_SELECTED PASSAGE_:
=== Section Start ===
What length rope can I get away with for ice climbing at the Ouray Ice Park? I have a 50m Sterling Fusion Ion2. I've never ice climbed before, so I'm not going to be climbing the longest, hardest routes there.
50m will be quite limiting unless your partner belays you from the top of the cliff. If you want to belay from below 70m would be ideal. Even the easy routes are often 30m or so. It's the angle that determines the difficulty, not the length.
You will want a 70 for a standard "slingshot" TR in a lot of places, especially South Park. Often a 60 will just reach the bottom of the ice, but you'll want a 70 if you want to stand across the creek to belay, which is preferable if you want to avoid having ice fall on you all the time.
I agree with Martin. I bought my first 70mm specifically for TRing at the Ice Park. A 50 will not do you much good unless you lower in then climb out while belayed from above as previously described.
If you do find an area where the 50 works for TRing, it will force you to stand immediately under the wall for a while until your climber makes his/ her way up and you have enough slack to scoot away from the wall. While in close, you are likely to get hit with falling ice on the head/ collarbone...
Broken collarbone is one of the most common injuries in the park. (Buy a 70m)
=== Section End ===
_SOURCE DATA_:
=== Section Start ===
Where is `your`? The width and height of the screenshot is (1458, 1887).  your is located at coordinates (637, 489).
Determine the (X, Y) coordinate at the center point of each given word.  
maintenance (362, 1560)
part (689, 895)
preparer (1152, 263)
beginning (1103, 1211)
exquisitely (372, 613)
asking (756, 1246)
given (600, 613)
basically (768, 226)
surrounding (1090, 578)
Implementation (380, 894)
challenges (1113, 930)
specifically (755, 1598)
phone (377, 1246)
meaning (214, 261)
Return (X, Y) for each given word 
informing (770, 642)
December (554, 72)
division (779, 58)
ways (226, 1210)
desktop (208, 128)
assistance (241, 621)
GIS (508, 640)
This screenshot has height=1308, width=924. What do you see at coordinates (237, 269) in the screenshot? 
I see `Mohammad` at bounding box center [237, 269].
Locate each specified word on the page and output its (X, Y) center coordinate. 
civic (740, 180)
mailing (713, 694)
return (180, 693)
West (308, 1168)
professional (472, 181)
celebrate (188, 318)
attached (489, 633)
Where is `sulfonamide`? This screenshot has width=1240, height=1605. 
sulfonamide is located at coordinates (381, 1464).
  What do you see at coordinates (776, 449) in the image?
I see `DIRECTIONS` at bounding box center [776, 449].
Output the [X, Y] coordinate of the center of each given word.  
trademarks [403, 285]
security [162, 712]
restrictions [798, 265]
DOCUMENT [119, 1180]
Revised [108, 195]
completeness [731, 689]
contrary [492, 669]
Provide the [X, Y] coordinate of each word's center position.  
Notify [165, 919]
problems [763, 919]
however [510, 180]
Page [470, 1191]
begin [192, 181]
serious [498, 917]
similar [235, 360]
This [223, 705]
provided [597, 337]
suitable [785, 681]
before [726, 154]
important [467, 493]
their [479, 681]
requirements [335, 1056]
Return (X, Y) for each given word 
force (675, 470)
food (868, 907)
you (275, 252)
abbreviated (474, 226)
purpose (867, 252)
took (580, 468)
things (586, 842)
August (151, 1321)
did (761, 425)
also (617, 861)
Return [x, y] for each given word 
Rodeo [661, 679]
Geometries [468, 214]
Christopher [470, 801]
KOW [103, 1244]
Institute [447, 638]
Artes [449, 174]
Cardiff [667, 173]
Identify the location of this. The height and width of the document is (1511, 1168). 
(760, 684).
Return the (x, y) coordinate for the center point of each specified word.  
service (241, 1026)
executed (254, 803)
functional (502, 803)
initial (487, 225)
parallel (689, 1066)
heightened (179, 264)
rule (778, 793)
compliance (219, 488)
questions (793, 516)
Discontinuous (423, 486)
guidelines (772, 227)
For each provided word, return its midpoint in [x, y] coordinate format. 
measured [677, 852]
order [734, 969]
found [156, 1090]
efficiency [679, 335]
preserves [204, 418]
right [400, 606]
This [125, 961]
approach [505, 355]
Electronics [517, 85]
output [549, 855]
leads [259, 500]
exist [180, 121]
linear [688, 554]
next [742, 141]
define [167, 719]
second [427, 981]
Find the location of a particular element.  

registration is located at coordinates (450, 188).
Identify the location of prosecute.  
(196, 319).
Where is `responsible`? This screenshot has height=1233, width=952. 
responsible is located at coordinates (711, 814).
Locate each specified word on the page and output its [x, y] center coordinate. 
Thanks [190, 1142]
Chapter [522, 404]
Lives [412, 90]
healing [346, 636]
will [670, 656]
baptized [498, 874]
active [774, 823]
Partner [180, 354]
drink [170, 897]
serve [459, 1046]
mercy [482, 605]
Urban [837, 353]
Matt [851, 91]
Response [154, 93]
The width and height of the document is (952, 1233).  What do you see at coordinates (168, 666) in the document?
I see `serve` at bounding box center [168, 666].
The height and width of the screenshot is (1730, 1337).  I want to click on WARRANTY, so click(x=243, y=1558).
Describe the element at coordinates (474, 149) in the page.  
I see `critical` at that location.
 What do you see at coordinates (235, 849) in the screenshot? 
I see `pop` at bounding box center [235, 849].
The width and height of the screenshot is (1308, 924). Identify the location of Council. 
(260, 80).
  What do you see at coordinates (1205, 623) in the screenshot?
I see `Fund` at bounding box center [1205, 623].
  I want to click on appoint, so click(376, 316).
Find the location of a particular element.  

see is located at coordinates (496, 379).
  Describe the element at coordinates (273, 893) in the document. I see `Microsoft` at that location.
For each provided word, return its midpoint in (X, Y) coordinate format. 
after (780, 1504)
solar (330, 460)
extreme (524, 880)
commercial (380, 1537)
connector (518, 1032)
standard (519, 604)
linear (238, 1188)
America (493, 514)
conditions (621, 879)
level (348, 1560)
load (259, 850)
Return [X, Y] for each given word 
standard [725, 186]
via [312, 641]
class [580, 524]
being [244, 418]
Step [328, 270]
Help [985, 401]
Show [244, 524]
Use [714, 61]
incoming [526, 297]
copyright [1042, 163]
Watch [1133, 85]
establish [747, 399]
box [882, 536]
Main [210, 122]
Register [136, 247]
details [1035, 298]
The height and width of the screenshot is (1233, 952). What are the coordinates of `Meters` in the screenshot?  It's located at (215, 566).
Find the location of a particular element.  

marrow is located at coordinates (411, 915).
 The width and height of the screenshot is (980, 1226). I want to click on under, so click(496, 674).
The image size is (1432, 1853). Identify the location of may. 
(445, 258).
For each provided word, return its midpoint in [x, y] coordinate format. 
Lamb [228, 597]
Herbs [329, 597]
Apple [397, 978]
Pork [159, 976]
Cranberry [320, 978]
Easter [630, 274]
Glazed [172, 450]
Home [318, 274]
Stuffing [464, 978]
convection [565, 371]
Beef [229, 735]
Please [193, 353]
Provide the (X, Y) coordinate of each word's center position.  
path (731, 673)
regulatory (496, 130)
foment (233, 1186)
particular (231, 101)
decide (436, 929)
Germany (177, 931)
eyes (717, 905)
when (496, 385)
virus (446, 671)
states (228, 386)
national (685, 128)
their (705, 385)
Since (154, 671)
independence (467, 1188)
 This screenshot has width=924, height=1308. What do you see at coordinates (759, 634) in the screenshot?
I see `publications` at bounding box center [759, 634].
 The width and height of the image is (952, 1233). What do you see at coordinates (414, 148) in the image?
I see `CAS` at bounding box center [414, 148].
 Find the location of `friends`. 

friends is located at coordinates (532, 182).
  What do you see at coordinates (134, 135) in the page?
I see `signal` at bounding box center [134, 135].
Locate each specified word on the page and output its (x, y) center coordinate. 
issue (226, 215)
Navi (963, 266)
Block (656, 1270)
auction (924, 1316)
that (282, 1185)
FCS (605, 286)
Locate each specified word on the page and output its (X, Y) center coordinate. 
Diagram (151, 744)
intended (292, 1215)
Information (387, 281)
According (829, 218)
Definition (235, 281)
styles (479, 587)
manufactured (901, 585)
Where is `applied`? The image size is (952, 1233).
=== Section End ===
_WORK ITEM_: Continue the discussion above about rope length for climbing at the Ouray Ice Park, picking up after its last line.

_ANSWER TO THIS TASK_:
Every rope in this photo is AT LEAST a 60
I have taught many of my friends how to ice climb and a 70m rope is also nice for when they do this:
...easy to lose a few feet on the end due to pick damage
Anyone have any success with a lightweight rope protector on the tie in side of the rope? Garden hose? PVC? And just so you don't have to say it, yes, they were total gumbies
Hiro wrote:Thanks for this thread y'all, I had the same question... Does a 80m have 10m of useless length there then?
For the aforementioned reasons, an 80 wouldn't hurt either. In my experience, however, I cannot recall an area where I was short roped with a 70. In the deepest parts of the canyon it is often narrow and falling ice makes it hazardous to belay slingshot style. Additionally, a lack of an easy approach (i.e. upper bridge) makes the common practice at these walls lower in, climb out.
Right end of the five fingers wall is the only area I can think of where TRing with an 80 would make much sense
That's what I worried. At least someone locally has a deal on a 70m rope. I don't know how many people would let me climb on their rope while I'm swinging all those points.